The MS group reported significantly higher levels of fatigue, as shown by the VAS-F scores, compared with the control group. Fatigue increased in both groups with each successive cognitive test, but was significantly greater among MS patients.

“We found higher levels of fatigue and longer response times in the MS group,” Michelle Chen, PhD, the study’s first author and a postdoctoral fellow in the Center for Neuropsychology and Neuroscience Research at Kessler Foundation, said in a press release.

Response time among MS patients was also significantly longer than among controls across test conditions, and higher fatigue scores were associated with longer response times. Test accuracy was lower among both MS and control group participants for the high cognitive load test than was accuracy under the low cognitive load condition.

fMRI results showed the brains of healthy people were significantly more active, and selectively active in particular regions, during cognitive testing compared with the MS group. Activation was mainly detected in the anterior brain regions (superior and middle frontal gyri, insula, and superior temporal gyrus) among controls.

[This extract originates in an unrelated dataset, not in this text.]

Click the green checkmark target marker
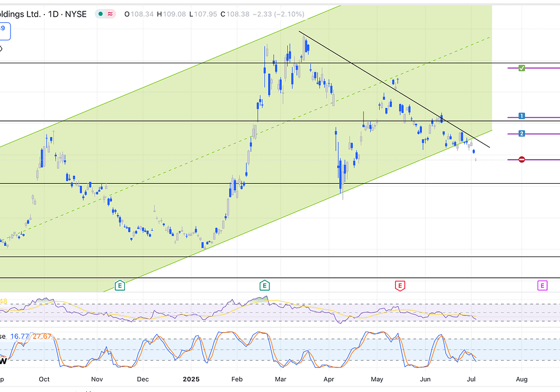 [521, 68]
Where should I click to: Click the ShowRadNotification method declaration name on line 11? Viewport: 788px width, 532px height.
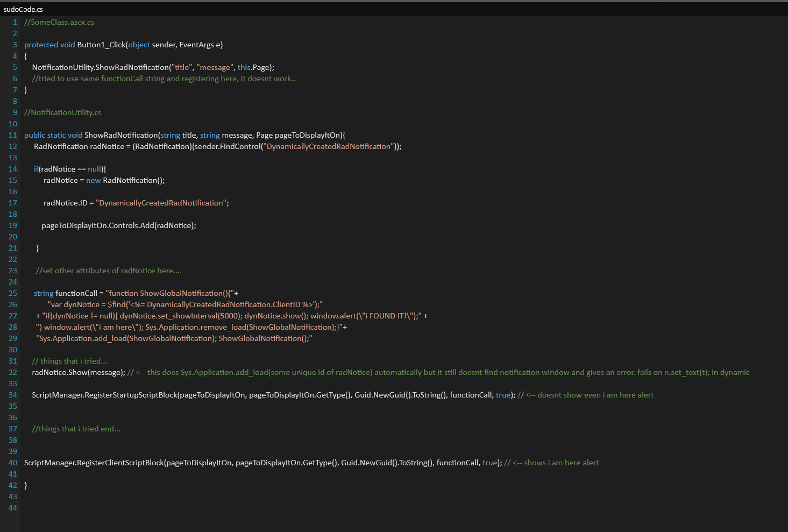(x=121, y=135)
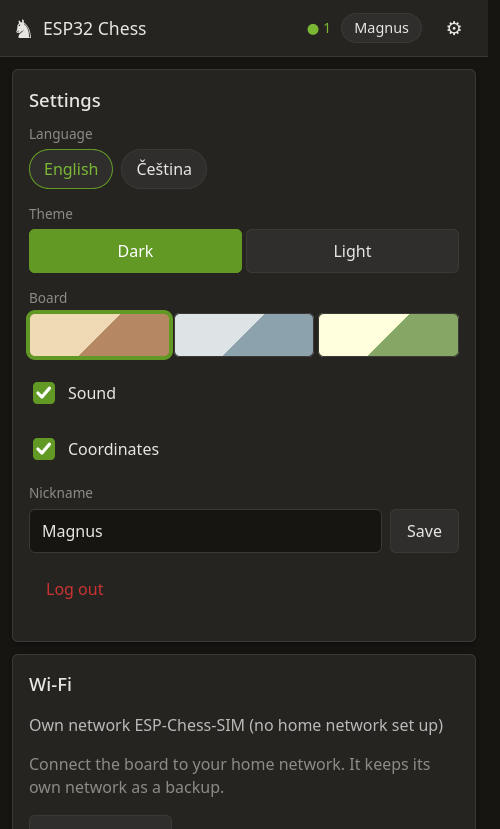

“As mental fatigue level increased,” the researchers wrote, “the HC [healthy control] group showed more activation in more anterior brain regions … to meet increased task demands in the high cognitive load condition. This activation increase was associated with faster speed.”

In contrast, as fatigue levels rose “the MS group showed continued activation of more posterior regions (i.e., precuneus, lingual gyrus, and middle occipital gyrus) for the high cognitive load condition with no improvement in speed.”

This group difference, Chen said, suggests for MS patients “a less efficient response to the higher cognitive demands of the task.”

Lesser efficiency in the brain’s approach to a challenging mental task may lead to greater mental fatigue, the team concluded.

Larger studies are now needed to validate the findings and explore how mental fatigue impacts different MS types.

“In the absence of effective treatment for the disabling fatigue that affects many individuals with MS, it is essential to expand our understanding of these underlying brain mechanism,” said Helen Genova, PhD, an assistant director at the Kessler Foundation and the study’s senior author.

“Using fMRI allows us to determine how individuals with MS differ from their peers without MS in their cerebral responses to cognitive challenges, an important first step in the development of interventions to counter mental fatigue,” Genova added.